Our church has celebrated the Christian Passover several times on Holy Week.  Last time it was led by an Israeli member of Jews for Jesus.  The Jewish Passover seder format calls for drinking four cups of wine.  The third is the cup of redemption, which is when we assume Jesus consecrated the wine and bread to be his blood and body.  I noticed last time that after those four cups I was feeling rather mellow.  Imagine that as the mood of those twelve gathered around that table.

Jesus told them, “I will ask the Father, and he will give you another Counselor to be with you forever—the Spirit of truth.  The world cannot accept him because it neither sees him nor knows him.  But you know him, for he lives with you and will be in you.

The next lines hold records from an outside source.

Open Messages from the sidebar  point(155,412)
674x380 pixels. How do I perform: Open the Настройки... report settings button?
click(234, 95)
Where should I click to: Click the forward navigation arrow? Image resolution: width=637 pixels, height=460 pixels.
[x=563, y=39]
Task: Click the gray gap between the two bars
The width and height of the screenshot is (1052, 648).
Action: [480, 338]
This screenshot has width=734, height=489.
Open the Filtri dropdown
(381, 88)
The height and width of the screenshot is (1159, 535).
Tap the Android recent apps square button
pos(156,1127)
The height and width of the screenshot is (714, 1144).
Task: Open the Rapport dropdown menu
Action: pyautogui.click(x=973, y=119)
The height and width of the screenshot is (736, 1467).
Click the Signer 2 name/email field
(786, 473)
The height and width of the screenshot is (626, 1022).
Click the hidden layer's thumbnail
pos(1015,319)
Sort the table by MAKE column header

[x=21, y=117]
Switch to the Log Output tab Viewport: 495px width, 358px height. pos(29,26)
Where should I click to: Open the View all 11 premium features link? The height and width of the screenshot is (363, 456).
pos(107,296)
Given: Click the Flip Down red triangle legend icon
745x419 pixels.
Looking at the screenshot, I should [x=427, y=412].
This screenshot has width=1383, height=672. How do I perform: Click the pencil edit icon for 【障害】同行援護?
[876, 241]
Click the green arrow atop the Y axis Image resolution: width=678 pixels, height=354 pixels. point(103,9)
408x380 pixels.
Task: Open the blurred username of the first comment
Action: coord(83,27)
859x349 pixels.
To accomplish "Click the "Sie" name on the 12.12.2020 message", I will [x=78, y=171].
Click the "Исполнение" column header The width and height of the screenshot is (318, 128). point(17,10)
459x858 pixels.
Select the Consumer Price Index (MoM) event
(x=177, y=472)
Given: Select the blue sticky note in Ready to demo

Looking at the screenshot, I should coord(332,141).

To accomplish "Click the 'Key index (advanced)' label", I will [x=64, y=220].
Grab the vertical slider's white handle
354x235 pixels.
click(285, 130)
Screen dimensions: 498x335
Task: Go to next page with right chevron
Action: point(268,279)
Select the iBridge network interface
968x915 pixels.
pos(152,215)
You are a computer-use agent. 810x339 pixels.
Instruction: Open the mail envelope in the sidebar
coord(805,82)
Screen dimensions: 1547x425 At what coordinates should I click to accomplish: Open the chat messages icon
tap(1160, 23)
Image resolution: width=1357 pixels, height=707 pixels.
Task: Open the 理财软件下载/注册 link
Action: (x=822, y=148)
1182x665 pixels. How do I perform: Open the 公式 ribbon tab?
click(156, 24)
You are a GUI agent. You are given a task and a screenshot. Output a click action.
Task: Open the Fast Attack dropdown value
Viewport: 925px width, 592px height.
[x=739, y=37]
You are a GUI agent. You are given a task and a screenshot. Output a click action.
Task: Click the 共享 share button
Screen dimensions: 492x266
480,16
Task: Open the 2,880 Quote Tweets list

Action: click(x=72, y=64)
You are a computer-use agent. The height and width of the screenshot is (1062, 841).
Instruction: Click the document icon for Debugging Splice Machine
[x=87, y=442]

I will not leave you as orphans”  (John 14: 15-17).”

The key term in Greek is paraclete, rendered as counselor above but better translated as an advocate, like a lawyer who stands beside you and presents your case.  The Spirit advocates what the Father and the Son want in your life.  In his first letter, John uses that word to describe Jesus as our advocate before the Father.  So, in that one word paraclete, we have the job description for Jesus and for the Spirit.  In the 169 references to the Spirit in Paul’s letters, only seventeen us the title “Holy Spirit.”  Six refer to Christ’s Spirit.  So Jesus was teaching about “his” Spirit who will take his place.

A few verses later in John 14, Jesus teaches that the Advocate (paraclete), the Holy Spirit, whom the Father will send in my name, will teach you all things and will remind you of everything I have said to you.  The most used symbol for the Spirit is the dove that came down from heaven and sat on Jesus’ shoulder at his baptism.  I envision the Spirit as sitting on my shoulder whispering godly thoughts into my ear.  If you are going to accept the Spirit dimension in your worldview, you need also to envision the Enemy sitting on the other shoulder and whispering.

Here is how I wait on the Spirit.  I go about my day hearing whispers of the Spirit in one ear and the Enemy whispering thoughts into the other.  This makes for interesting discussion in my head as the day unfolds.  I try to “keep in step with the Spirit”, as Paul encourages in his letter to the Galatians on the fruit of the Spirit.

Probably the most helpful part of Jesus’ discussion with his followers is his promise, “I will not leave you as orphans.”  This is a revolutionary truth for classic Protestant theology that basically ignores the Third Person of the Trinity.  Calvinists emphasize the First Person, the Father.  Lutherans emphasize the Second Person, the Son.  The Third Person just does not fit into their understanding of the triune God active today.

Classic preaching expands on our duty as Christians and gives strong encouragement to become more Christ-like.  But it usually leaves us on our own to get from where we are to where God would like us to be.  It leaves us as orphans.

The Gospel is that God the Father sent his Son Jesus Christ to redeem us for eternity.  The additional Good News is Jesus’ promise to send his Spirit to change us into experiencing a better life now.  This is truly revolutionary for traditional Protestants.  Paul tells us about how the fruit the Spirit works, that is, the product of the Spirit’s work in our individual lives.  The Spirit grows within us increasing amounts of love, joy, patience kindness, goodness, faithfulness, gentleness and self-control.  Is there anybody who does not want more of those qualities?

The first Good News is that by grace we have eternal salvation when we accept the Second Person who advocates our case before the First Person.  The additional Good News is that we are not on our own to become more Christ-like.  The First and Second Persons send the Third Person, the Spirit, to change our human spirit, our motivations.  This forgotten Gospel is that by grace the Spirit comes to help us grow closer to God and to experience more love, joy, and peace and the other qualities that make our lives more abundant.

We are saved by grace to live by grace—joyfully.  Pray that the Spirit comes and makes that happen in you.